■ Work to be completed:
Reproduce the material below verbatim, beginning with the line that contains "22, 543, 36)" and continuing through the line that contains "419, 726, 427)".

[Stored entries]

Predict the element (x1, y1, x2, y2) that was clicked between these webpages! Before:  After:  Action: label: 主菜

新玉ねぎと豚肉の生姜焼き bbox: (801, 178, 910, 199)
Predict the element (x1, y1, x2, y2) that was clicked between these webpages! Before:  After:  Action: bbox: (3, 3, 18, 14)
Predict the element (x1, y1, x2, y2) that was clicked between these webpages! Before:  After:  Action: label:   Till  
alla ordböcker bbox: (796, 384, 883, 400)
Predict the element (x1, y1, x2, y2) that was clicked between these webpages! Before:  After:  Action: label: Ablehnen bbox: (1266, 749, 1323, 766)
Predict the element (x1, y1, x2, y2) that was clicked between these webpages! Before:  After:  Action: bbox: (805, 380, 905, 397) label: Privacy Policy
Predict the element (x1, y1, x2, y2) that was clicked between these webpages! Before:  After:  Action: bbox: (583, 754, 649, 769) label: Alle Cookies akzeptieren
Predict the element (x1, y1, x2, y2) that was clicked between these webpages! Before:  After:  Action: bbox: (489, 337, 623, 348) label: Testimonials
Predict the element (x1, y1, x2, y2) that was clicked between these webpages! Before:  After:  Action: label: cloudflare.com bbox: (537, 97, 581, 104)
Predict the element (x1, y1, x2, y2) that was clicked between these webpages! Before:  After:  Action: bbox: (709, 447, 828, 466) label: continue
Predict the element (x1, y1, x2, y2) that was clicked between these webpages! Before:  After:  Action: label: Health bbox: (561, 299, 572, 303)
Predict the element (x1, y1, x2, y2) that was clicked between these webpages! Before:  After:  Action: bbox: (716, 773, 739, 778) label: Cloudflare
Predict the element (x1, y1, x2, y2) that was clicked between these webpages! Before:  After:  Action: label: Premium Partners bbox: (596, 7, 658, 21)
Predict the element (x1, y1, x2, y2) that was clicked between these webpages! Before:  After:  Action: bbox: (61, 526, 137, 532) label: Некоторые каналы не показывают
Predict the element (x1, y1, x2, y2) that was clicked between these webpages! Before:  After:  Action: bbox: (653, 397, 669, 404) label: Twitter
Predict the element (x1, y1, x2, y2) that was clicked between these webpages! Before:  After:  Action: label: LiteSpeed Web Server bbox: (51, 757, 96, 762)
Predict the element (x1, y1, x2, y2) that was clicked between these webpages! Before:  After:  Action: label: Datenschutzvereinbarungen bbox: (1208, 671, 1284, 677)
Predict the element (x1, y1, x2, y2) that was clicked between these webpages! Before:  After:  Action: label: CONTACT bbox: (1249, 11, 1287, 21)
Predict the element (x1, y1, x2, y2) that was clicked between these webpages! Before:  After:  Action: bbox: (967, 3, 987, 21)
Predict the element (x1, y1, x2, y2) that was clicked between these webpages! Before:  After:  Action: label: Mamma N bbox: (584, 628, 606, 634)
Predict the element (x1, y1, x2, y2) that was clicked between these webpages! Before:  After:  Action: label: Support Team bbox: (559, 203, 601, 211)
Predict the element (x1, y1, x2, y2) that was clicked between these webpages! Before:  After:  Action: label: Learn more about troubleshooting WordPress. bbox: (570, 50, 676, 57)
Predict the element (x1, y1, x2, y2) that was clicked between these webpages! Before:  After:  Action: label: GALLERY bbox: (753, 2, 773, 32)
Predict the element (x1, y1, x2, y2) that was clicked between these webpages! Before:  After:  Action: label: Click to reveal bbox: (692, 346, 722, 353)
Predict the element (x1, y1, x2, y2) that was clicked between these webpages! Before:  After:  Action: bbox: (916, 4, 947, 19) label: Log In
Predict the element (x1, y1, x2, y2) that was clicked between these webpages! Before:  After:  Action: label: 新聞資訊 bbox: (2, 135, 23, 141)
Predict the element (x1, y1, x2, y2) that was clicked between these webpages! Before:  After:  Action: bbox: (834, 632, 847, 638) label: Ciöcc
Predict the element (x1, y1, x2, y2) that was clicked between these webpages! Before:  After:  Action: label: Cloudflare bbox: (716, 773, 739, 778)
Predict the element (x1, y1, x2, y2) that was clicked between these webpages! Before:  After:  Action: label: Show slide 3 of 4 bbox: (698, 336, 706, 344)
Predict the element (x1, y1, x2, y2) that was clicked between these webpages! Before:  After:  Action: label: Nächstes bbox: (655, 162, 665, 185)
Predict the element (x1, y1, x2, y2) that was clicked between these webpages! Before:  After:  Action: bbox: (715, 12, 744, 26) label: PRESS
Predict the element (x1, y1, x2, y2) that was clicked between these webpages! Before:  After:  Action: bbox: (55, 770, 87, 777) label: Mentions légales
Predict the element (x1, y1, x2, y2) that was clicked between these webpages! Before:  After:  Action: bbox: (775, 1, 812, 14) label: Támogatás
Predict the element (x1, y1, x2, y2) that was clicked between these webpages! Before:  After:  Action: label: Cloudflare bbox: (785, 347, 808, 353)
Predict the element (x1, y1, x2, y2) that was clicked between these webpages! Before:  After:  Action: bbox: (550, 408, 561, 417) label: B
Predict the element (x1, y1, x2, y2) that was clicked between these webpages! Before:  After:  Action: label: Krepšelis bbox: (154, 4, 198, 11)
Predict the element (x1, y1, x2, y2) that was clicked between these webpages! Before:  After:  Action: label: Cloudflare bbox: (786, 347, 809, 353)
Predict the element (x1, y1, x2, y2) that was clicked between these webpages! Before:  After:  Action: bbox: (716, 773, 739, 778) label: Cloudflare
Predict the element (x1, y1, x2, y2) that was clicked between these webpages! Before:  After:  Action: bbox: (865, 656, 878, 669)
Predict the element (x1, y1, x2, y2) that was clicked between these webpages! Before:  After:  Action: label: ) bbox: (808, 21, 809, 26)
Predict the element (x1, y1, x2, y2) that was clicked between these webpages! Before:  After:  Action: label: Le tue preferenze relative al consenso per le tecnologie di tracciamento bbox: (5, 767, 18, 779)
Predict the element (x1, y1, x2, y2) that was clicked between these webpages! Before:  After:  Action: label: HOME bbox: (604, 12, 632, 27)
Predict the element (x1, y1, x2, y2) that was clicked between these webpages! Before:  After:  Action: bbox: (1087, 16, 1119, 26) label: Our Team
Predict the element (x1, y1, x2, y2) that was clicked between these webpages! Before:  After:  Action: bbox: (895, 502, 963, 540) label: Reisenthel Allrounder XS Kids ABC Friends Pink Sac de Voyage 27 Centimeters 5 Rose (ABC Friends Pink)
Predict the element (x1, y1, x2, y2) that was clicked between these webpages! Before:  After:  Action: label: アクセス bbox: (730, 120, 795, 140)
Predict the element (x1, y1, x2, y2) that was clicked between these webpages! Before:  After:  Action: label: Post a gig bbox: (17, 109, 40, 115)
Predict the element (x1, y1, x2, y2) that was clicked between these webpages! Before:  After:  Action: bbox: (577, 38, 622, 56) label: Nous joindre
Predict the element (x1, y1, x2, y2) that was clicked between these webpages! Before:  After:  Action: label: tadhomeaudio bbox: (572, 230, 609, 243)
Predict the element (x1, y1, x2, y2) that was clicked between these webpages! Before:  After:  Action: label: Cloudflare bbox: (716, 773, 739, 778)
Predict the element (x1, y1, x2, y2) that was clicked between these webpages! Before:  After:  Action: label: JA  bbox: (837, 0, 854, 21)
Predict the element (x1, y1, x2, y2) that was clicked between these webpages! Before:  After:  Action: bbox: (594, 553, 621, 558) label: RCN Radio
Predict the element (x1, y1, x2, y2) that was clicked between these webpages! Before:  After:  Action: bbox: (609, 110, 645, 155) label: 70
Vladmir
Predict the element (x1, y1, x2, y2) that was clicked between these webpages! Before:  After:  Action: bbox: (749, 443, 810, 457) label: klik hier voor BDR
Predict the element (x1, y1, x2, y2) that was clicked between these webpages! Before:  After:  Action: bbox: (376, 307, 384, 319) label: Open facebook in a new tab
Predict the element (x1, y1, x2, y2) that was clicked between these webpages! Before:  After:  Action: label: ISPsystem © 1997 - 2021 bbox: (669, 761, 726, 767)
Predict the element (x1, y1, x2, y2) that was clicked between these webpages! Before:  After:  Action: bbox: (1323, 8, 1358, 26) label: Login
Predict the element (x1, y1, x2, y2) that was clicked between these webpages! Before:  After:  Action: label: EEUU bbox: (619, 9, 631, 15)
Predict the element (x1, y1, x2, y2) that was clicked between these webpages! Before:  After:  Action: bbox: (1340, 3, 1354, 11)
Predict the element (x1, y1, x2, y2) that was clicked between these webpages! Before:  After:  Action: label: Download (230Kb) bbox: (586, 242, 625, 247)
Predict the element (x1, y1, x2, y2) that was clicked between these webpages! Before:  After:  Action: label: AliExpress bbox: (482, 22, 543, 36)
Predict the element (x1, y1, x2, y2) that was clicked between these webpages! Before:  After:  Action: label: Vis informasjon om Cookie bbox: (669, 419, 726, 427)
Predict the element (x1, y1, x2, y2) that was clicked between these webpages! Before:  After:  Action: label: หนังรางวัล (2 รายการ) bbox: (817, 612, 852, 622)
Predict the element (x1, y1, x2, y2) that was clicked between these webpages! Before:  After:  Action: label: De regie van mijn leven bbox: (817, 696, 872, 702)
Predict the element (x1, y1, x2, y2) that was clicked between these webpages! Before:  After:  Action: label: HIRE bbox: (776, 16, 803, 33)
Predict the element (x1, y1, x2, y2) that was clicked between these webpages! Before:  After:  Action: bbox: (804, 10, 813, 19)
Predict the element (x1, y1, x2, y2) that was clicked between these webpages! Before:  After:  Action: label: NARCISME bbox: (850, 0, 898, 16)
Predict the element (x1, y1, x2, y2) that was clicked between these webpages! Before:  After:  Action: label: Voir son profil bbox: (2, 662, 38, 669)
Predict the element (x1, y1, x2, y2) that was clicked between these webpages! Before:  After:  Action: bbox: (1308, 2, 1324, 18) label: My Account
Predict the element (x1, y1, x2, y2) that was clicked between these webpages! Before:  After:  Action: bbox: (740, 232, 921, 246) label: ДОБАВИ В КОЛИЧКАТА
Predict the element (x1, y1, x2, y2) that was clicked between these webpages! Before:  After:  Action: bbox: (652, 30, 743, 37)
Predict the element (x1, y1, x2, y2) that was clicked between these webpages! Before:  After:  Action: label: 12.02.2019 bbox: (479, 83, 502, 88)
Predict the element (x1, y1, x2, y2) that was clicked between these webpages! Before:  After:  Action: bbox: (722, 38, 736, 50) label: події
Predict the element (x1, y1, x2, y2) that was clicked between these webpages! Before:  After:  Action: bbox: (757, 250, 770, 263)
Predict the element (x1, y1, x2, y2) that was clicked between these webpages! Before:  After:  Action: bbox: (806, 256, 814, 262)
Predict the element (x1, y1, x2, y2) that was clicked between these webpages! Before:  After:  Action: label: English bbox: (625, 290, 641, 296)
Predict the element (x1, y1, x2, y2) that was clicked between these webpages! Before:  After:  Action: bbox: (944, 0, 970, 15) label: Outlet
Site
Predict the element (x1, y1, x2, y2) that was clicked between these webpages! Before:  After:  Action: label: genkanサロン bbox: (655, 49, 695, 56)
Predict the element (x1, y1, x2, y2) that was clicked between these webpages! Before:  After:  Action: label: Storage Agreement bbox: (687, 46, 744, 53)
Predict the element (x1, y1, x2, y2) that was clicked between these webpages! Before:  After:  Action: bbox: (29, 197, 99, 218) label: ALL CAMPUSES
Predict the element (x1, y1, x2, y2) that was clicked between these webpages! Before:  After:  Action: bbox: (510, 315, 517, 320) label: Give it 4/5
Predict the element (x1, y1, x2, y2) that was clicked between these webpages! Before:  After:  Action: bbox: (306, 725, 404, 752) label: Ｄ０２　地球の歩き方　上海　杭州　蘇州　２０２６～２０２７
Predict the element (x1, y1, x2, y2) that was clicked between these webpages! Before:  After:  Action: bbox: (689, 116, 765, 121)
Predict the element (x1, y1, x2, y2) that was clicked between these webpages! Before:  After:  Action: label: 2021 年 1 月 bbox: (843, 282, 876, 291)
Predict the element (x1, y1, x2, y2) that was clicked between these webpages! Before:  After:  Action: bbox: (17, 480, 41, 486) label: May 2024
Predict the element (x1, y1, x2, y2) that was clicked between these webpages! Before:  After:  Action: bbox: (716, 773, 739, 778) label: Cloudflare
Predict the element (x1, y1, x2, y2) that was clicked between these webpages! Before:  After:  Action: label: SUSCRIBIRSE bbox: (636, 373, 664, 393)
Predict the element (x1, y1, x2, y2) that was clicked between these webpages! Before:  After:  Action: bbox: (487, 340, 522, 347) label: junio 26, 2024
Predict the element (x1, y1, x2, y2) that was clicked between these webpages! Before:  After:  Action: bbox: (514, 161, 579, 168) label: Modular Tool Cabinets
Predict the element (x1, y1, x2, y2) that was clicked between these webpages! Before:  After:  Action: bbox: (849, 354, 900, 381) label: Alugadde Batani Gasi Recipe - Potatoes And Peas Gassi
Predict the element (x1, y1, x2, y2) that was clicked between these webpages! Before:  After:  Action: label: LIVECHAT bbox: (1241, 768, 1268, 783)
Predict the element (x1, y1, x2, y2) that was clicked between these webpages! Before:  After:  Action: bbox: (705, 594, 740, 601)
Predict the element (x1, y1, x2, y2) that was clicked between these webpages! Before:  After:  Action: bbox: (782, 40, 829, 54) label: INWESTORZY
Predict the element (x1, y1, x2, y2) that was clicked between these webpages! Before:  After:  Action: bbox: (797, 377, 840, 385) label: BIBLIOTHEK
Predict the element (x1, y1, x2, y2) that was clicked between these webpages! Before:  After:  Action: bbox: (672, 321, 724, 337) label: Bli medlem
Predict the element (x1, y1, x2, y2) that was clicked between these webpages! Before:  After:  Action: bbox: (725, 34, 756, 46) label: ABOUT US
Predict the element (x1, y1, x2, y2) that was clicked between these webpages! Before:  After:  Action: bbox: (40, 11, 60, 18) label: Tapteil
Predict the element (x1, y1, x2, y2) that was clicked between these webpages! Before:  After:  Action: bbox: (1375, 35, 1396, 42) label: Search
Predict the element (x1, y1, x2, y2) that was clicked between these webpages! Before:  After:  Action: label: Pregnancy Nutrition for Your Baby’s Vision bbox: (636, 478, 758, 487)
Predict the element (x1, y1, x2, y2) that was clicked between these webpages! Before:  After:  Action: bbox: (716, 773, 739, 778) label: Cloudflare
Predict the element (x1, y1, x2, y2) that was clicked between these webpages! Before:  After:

■ Response to the exercise:
Predict the element (x1, y1, x2, y2) that was clicked between these webpages! Before:  After:  Action: label: AliExpress bbox: (482, 22, 543, 36)
Predict the element (x1, y1, x2, y2) that was clicked between these webpages! Before:  After:  Action: label: Vis informasjon om Cookie bbox: (669, 419, 726, 427)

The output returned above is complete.